Mammalian sex is determined by the presence or absence of a Y chromosome. The sex-specific features of each cell and tissue in the body then develop in response to the sex hormones secreted by the differentiated reproductive tissues. Both the X and Y chromosomes encode histone demethylases. However, the involvement of these histone demethylases in the development of sex differences in each cell is still unknown. One X-linked demethylase, UTX, is also predicted to have both demethylase-dependent and -independent functions.
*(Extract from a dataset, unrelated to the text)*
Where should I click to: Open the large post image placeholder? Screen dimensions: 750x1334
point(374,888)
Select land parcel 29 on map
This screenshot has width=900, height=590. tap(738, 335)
In this study, we generated UTX mutant mice in which the histone demethylase activity of UTX was decreased to disrupt only the demethylase-dependent but not the demethylase-independent function of UTX. Although UTX mutant mice are viable, fertile, and never displayed sex reversal, the expression levels of sex differentiation genes were affected. Transcriptomic analyses revealed that there was a female expression pattern bias in UTX mutant males. Moreover, the steroid biosynthesis pathway was highly affected by the UTX mutation in males, with a significant decrease in the expression of the majority of steroidogenic genes. These results suggest that the demethylation activity of UTX could contribute to the development of sex differences by the regulation of steroid biosynthesis. Further analyses using the UTX mutant mice generated in this study will provide useful information to understand how sex differences develop.